Op-eds

Finally, a money incentive for Alberta hospitals to pick up the pace on surgery

On the topic of healthcare in Canada, rarely is there much reason for optimism. Interminable wait times and limited access to care have become so entrenched that they barely register anymore. One more story of someone suffering on a waiting list? Just another Wednesday.

Our collective disappointment in Canadian healthcare writ large has become as much a part of our national identity as the very existence of universal healthcare itself.

But in Alberta, there is actually cause for celebration at the moment, as the Smith government just announced it will reform how hospitals are funded by adopting activity-based funding. While this may sound like an administrative detail, it could directly affect how quickly patients receive care across the province.

Currently, Alberta funds its hospitals using global budgets. This means that at the beginning of each year, a hospital’s budget is predetermined based on the volume of procedures the government estimates it will complete.

This fixed-pie allocation is largely based on the previous year’s volume, presuming that it’ll be similar every year. The result is a single lump sum to stretch across all needs, with little regard for changing demand.

This is a little like only stocking two lifejackets on a boat because two people fell in the water last time around.

Under this regime, patients become a financial burden, creating a less-than-ideal incentive for rationing care.

That’s why the MEI has been at the forefront of this debate across Canada since 2012. And about a year ago, we published an Economic Note calling on the Alberta government specifically to move away from global budgeting in favour of activity-based funding.

Under this model, hospitals are instead paid per treatment provided, so the money follows the patient. This reorients hospital incentives, prioritizing efficiency over simply trying to make it through the year. Hospitals can focus on treating patients in a timely fashion, knowing that the government will compensate them for the work done.

As long as appropriate guardrails are in place, patients are better off in hospitals where financial considerations serve as an incentive to treat more of them, rather than a limitation.

Other jurisdictions that have universal health care systems have used this model to great effect.
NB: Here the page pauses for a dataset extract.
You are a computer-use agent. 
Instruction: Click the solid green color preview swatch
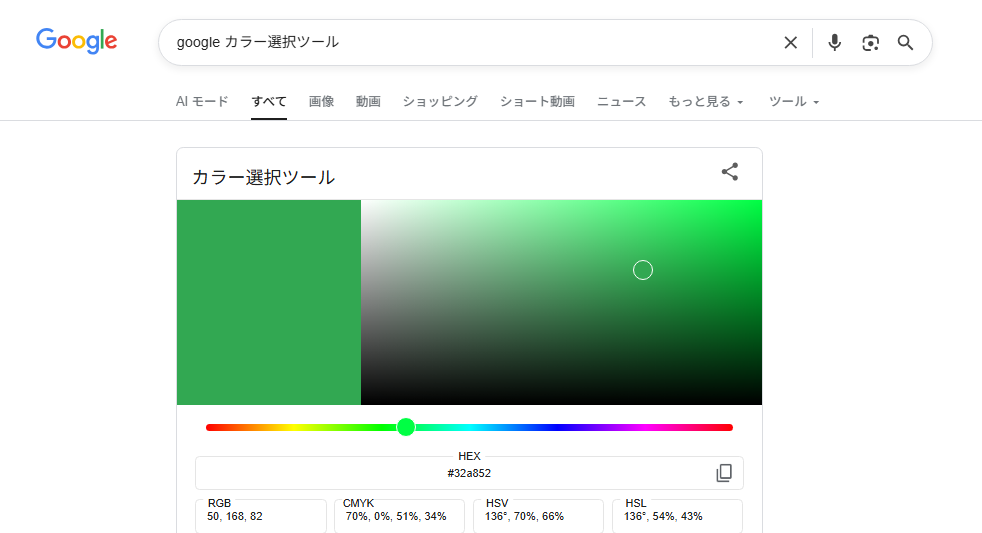(x=268, y=302)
In fact, Canada remains an outlier among OECD countries in this regard.

Australia adopted activity-based funding thirty years ago. Just a single year after implementation, the volume of care increased and waiting lists decreased by 16 per cent, suggesting that Alberta could see improved hospital performance as early as 2027.

Seeing how well it was working, Australia made activity-based funding the rule rather than the exception. In 2024, it accounted for 87 per cent of total hospital funding.

The proof is in the data: in 2022, the median wait time for hip replacement surgery, for example, was 232 days in Alberta; in Australia, it was 175 days.

Closer to home, Quebec’s experience gradually implementing this funding model is also encouraging. Following its adoption for MRIs, costs fell by four per cent while the number performed rose by 22 per cent. In radiology and oncology, costs dropped by seven per cent and productivity rose by 26 per cent after the switch.

Pleased with the gains in efficiency, the Quebec government set out its goal for full adoption of activity-based funding by 2027-28.

To be fair, this funding model is no magic wand. Like any system, it comes with potential pitfalls.

The advantage Alberta has is that countries like the United-Kingdom, Norway, Sweden, and Australia integrated activity-based funding into their universal healthcare systems several decades ago. Hence, we already know the potential hurdles—such as cheating on the coding that dictates payment level or undue pressure to favour quantity over quality—as well as how to surmount them.

As long as appropriate guardrails are in place, patients are better off in hospitals where financial considerations serve as an incentive to treat more of them, rather than a limitation. With the move to activity-based funding slated for 2026, Alberta patients have something worth cheering about.

Michel Kelly-Gagnon is Founding President of the MEI and Krystle Wittevrongel is Director of Research at the MEI. The views reflected in this opinion piece are their own.